--- Data listing ---

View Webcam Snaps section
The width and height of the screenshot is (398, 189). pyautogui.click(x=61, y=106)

---
--- Data listing ---

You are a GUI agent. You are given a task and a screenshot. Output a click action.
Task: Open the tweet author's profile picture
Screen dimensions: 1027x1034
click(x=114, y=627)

---
--- Data listing ---

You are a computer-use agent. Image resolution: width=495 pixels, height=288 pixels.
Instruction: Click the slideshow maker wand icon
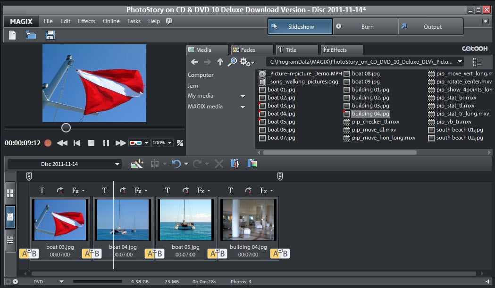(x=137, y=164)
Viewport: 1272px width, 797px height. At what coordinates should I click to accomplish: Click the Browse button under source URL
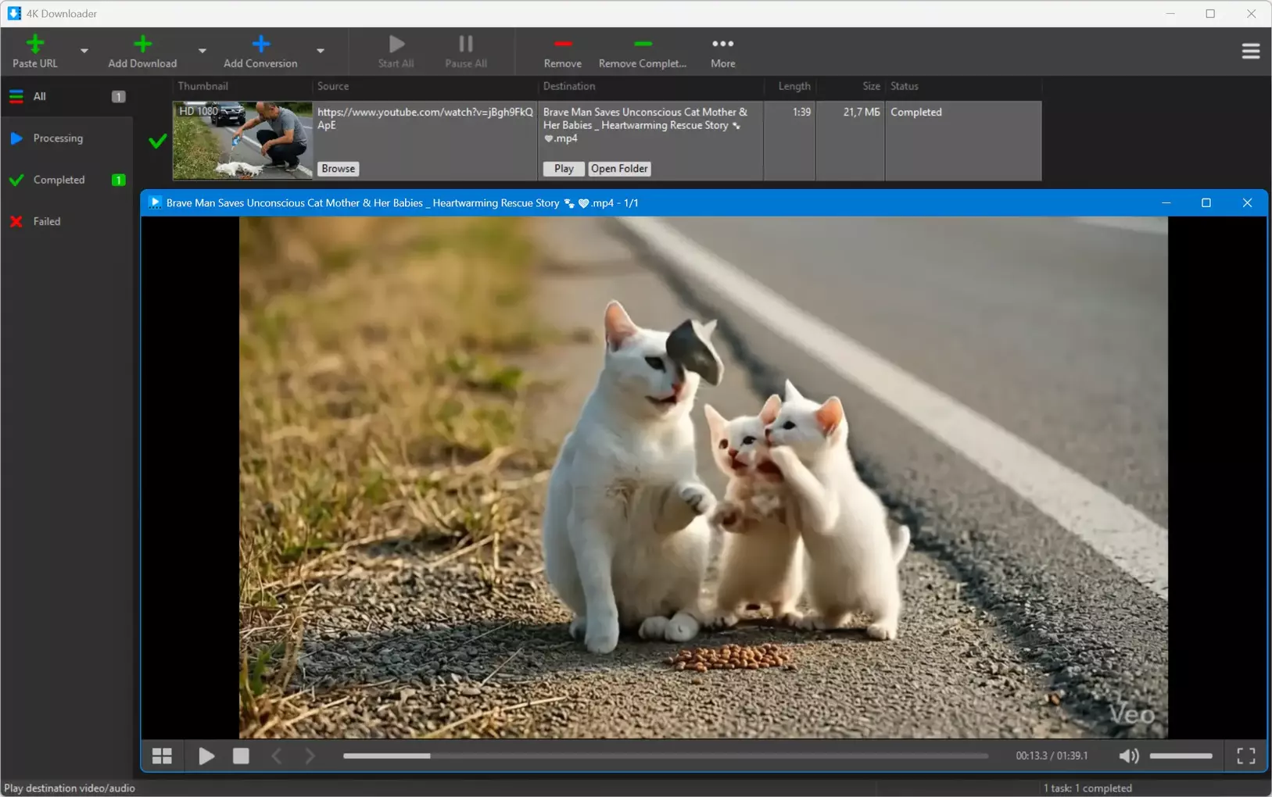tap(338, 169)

---

| Directions |
Throughout the material, how many lines contain the string "agent"? Answer with the number alone.

| Exercise result |
2